La dichiarazione va presentata al competente Ufficio provinciale – Territorio dell’Agenzia delle entrate.
Se l’interessato ha dichiarato correttamente l’uso del suolo sulle singole particelle catastali ad un organismo pagatore, che è riconosciuto ai fini dell’erogazione dei contributi agricoli, questo adempimento non è necessario.
In base a tale dichiarazione, l’AGEA, annualmente, propone l’aggiornamento della banca dati del Catasto terreni all’Agenzia delle entrate.
Successivamente, entro 60 giorni decorrenti dal 15.12.2025, l’Agenzia delle entrate rende disponibili gli elenchi delle particelle che sono state oggetto dell’aggiornamento.
L’elenco può essere consultato:
- presso gli Uffici Provinciali – Territorio;
- presso il Comune interessato, nei 60 giorni successivi alla pubblicazione del comunicato suddetto nella Gazzetta Ufficiale;
- mediante il servizio di consultazione online.
Qualora dovessero essere presenti incongruenze tra i dati che sono stati dichiarati e i dati che sono presenti nella banca dati Catasto terreni, è possibile presentare una richiesta di rettifica.
Va ricordato che i redditi dominicali e agrari relativi ai terreni che sono oggetto delle variazioni colturali, in deroga alla normativa, producono effetto catastale fiscale a decorrere dal giorno 1.1. dell’anno in cui viene presentata la dichiarazione.
L’interessato che ha interesse ad opporsi alle risultanze della variazione in argomento può proporre il ricorso entro 120 giorni dalla data di pubblicazione (e non entro 60 giorni).
Qualora il produttore agricolo non fornisca le informazioni richieste nella dichiarazione sull’uso del suolo o le informazioni sono state fornite in modo incompleto e non veritiero, viene irrogata la sanzione da € 1.000 a € 2.500.

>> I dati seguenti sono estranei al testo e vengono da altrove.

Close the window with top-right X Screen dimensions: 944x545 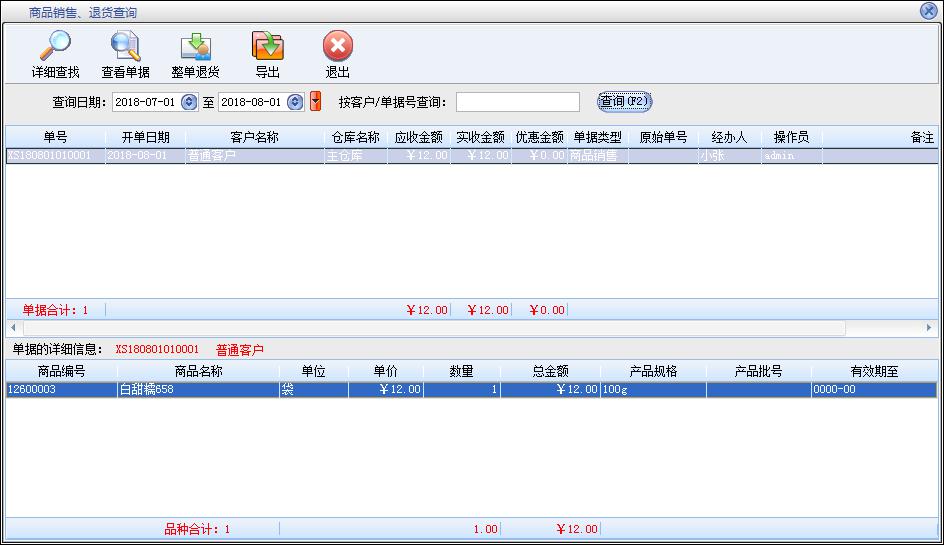pos(928,11)
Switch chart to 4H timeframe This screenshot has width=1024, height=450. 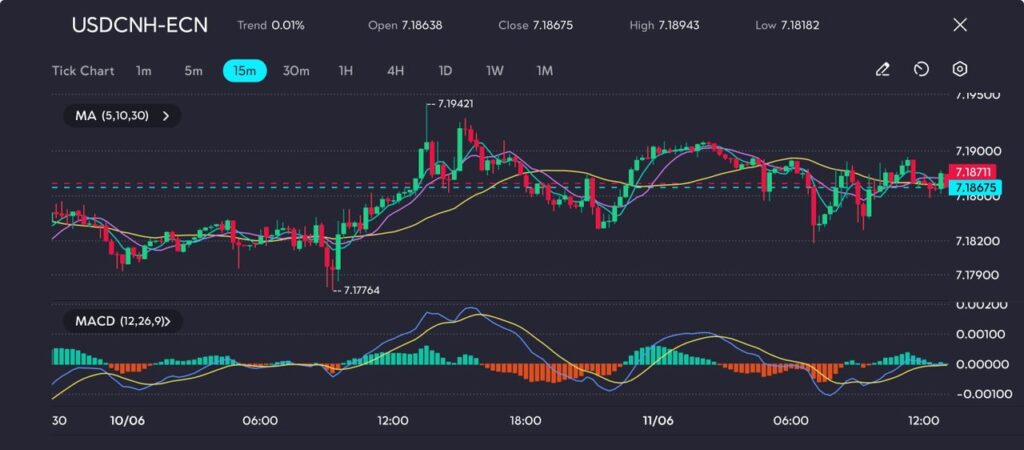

A completamento dell’argomento, va tenuta presente la disciplina prevista dal d.p.r. 22.12.1986, n. 917, per le variazioni del reddito dominicale, indicate all’art. 30, e per le variazioni del reddito agrario, indicate all’art. 34:
- le variazioni in aumento devono essere denunciate entro il 31.1 dell’anno successivo a quello in cui si sono verificati i fatti indicati all’art. 29 ed hanno effetto da tale anno;
- le variazioni in diminuzione hanno effetto dall’anno in cui si sono verificati i fatti indicati nell’art. 29 se la dichiarazione è presentata entro il 31.1; se è stata presentata dopo, ha effetto dall’anno dell’avvenuta presentazione;
- se le variazioni hanno un carattere permanente nello stato delle colture e in determinati comuni o sezioni censuarie, in ogni tempo, con decreto, possono essere istituite nuove qualità e classi in sostituzione di quelli esistenti, con effetto dall’anno successivo a quello di pubblicazione nella Gazzetta Ufficiale.
- In tali ipotesi, l’omessa denuncia entro il termine previsto dalla legge per le variazioni in aumento viene irrogata la sanzione da € 250 a € 2000 (art. 3 del d.lgs. 18.12.1997, n. 471).